== PAGE TEXT ==

'Hope Starts Here'

Despite limited space, there's always a vacancy at the Union Gospel Mission Crisis Shelter for Women and Children

'Hope Starts Here'
Young Kwak
Resident Brianna Arena, right, serves dinner to fellow residents at the Union Gospel Mission shelter.

Six women in one room. The drama. The bad attitudes. The bad language. Stolen cigarettes. "Borrowed" money. "This must be what jail's like," she thought.

Mary Helen Bartch is 57. She's been living at the Union Gospel Mission Crisis Shelter for Women and Children for four weeks now. Personal legal troubles brought her back from retirement in Florida. Her hair is rust-colored and graying. Today, she's wearing her favorite pair of Old Navy blue jeans; they're baggy and ripped in the knees. She speaks like she's telling a secret.

"The day I walked in here, I was humbled. I cried," she says. "I know God put me here for a reason."

This is a first for Bartch. In her past life, she was a translator for Stars and Stripes newspaper in Japan, a military wife and stay-at-home mom. In Spokane, she volunteered for the Red Cross and Hope House. She was always taking care of other people. But now, for the first time, people are taking care of her.

"What happened that I have to be here? What has gone so wrong? What have I done so wrong that I have to be here?" she says, choking on tears. "I have my days, but you know, I just keep doing what I got to do. The little engine that could."

The shelter used to be the old Budget Saver Motel, where serial killer Robert Lee Yates would come by a couple of times a month, pay for a room in cash and hire working girls for the night. Today, the walls throughout are replete with Biblical verses and inspirational stickers, reminding women of the power of patience, perseverance and prayer. The sign above East Sprague reads "HOPE STARTS HERE" with "VACANCY" glowing in red neon letters.

===
== DATA LINES ==

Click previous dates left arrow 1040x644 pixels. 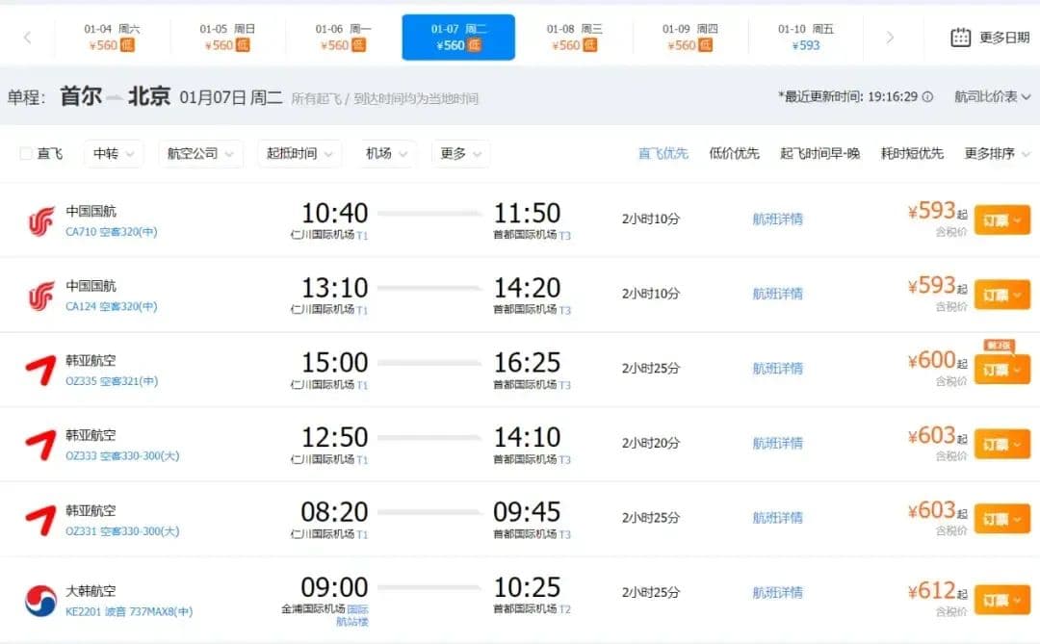click(27, 38)
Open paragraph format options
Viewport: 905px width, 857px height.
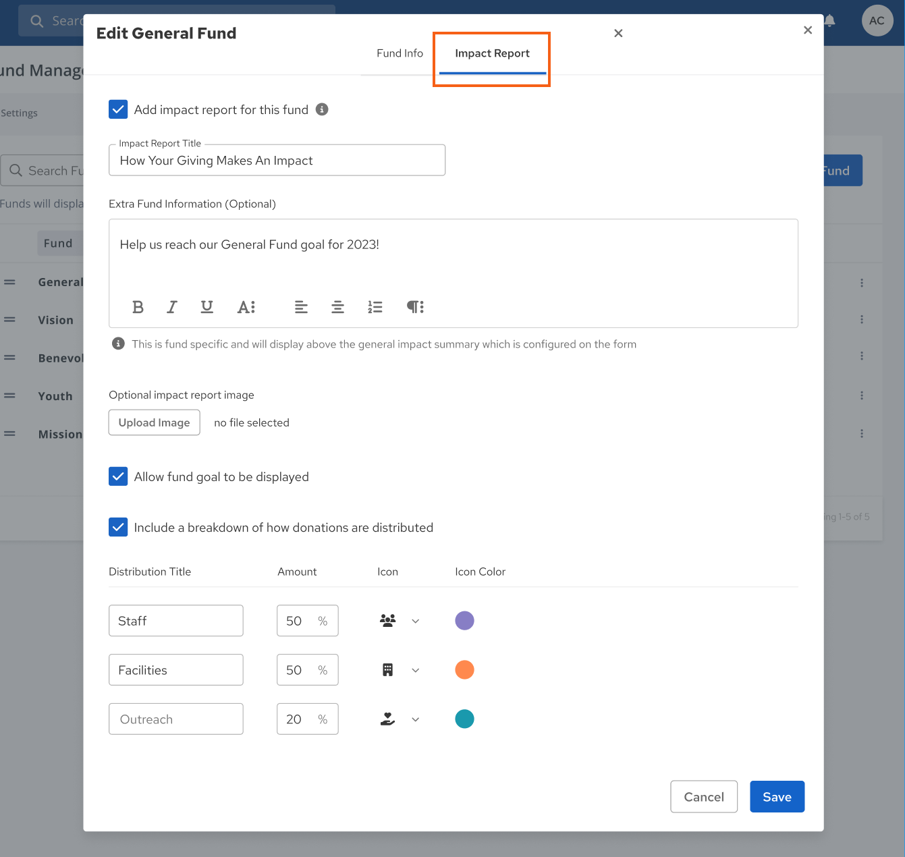coord(415,307)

===

*WHAT IS ASKED*
1: In the shelter article, condense the paragraph beginning "This is a first for Bartch" into two or three shorter sentences that keep its main facts.
2: Please carry the shelter article forward from its last paragraph.

*WRITTEN ANSWERS*
1: Bartch has never been in this position before. She once worked as a translator for Stars and Stripes in Japan, was a military wife and stay-at-home mom, and volunteered in Spokane for the Red Cross and Hope House. Having always cared for others, she is now being cared for herself.

2:
There are 15 rooms behind the security gate, each with six bunk beds. To deal with capacity issues, every night before 10 the floor of the main hall is covered with thin, nylon-covered mattresses.

'Hope Starts Here'
Young Kwak
Resident Mary Helen Bartch at the Union Gospel Mission.

Homeless women are the fastest growing population among the people the Union Gospel Mission serves. The Bible-based nonprofit is currently looking for a property to build a new, larger shelter to house the women more comfortably. The crisis shelter is the only place in town that takes women and children other than the Salvation Army Family Emergency Shelter, where there's always a waiting list for a room. Four years ago, the crisis shelter operators instituted a new policy in which they would no longer turn any woman away. Come high, come drunk, come off the streets. They will find you a mattress and pillow on which to lay your head.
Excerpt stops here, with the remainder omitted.